Many companies produce foreign language metadata extraction and generation technologies. Those firms are the cornerstones of many modern KM systems, and many readers are probably already familiar with them. The technologies are important to this discussion, because they lay the foundation for building more complex and sophisticated foreign language technologies. Table 1 on page 9, (KMWorld, Vol 16 Issue 7), lists some of those KM technology companies and the types of products they sell.
When considering natural language processing, language identification, name normalization and transliteration, Basis Technology tends to stand out in the crowd. Basis’ linguistic support products provide excellent examples of the commercial state of the art in foreign language support and KM.

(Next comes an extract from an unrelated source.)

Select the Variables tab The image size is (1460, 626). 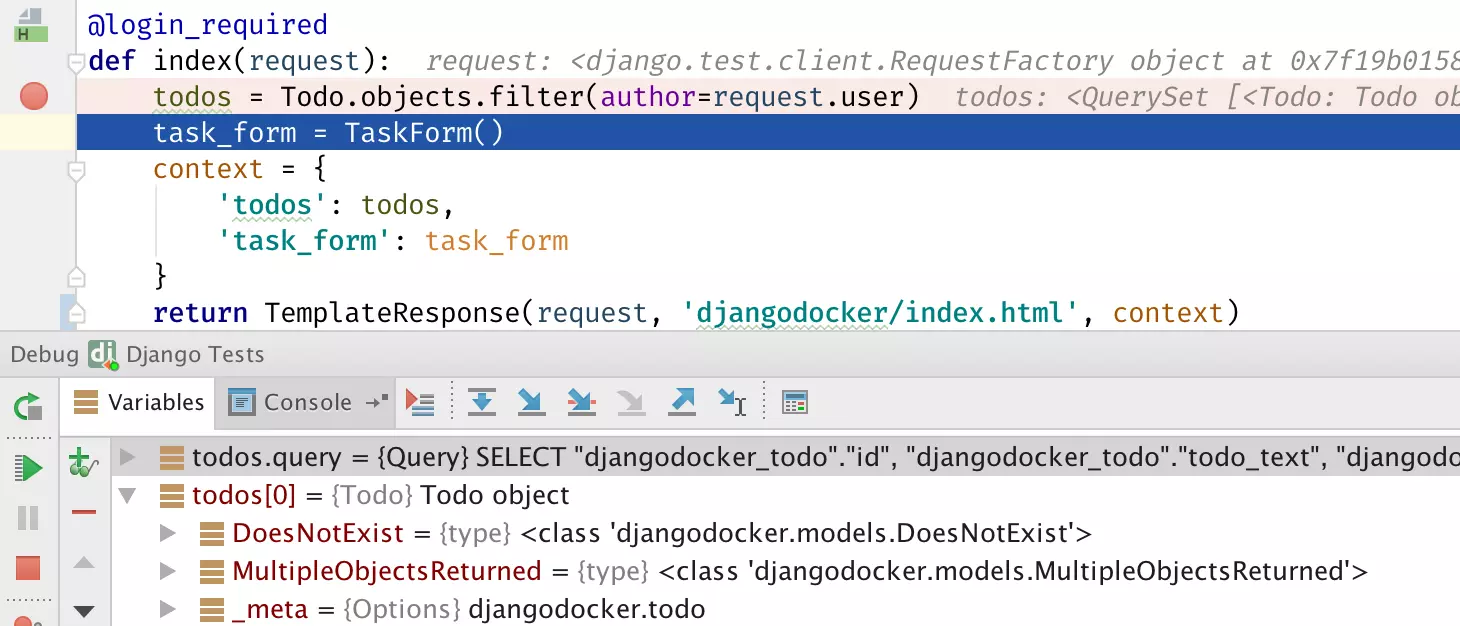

Basis Technology is well known in the linguistics and foreign language support community for its Rosette Linguistics Platform (RLP). RLP provides a multilanguage platform for large-scale text management and exploitation systems that identify, analyze, index, search and transliterate unstructured text in Asian, European and Middle-Eastern languages.
RLP provides a multifaceted toolkit, which can add internationalization services to existing software applications. It also provides a variety of analytic functions to build comprehensive and sophisticated foreign language text mining solutions. Basis’ products help other companies that need multilingual software support for unstructured text processing, by providing the specific services shown in Figure 1 on page 9, (KMWorld, Vol 16 Issue 7).
For the sake of this discussion and as shown in Figure 1, I’m going to group the capabilities of RLP into two categories: 1.) basic services and 2.) advanced services. Those are my own groupings and have nothing to do with Basis or its product names or marketing conventions per se. Rather, they are a way to help you view RLP in the context of more or less common capabilities in the marketplace.
RLP’s language processing capabilities are built on top of a variety of basic linguistic services including 1.) core language support via Unicode, 2.) base linguistics and 3.) entity extraction.
Rosette Core Library for Unicode (RCLU)Rosette Core Library for Unicode (RCLU) helps organizations that have multiple language support requirements for their information systems easily implement standard Unicode encoding for a variety of global languages. RCLU is a set of programming libraries written in C that allow software developers to easily add Unicode support to their software, rather than having to develop it all themselves. RCLU supports multiple computer platforms including Windows, Linux, MAC OS and Unix, among others.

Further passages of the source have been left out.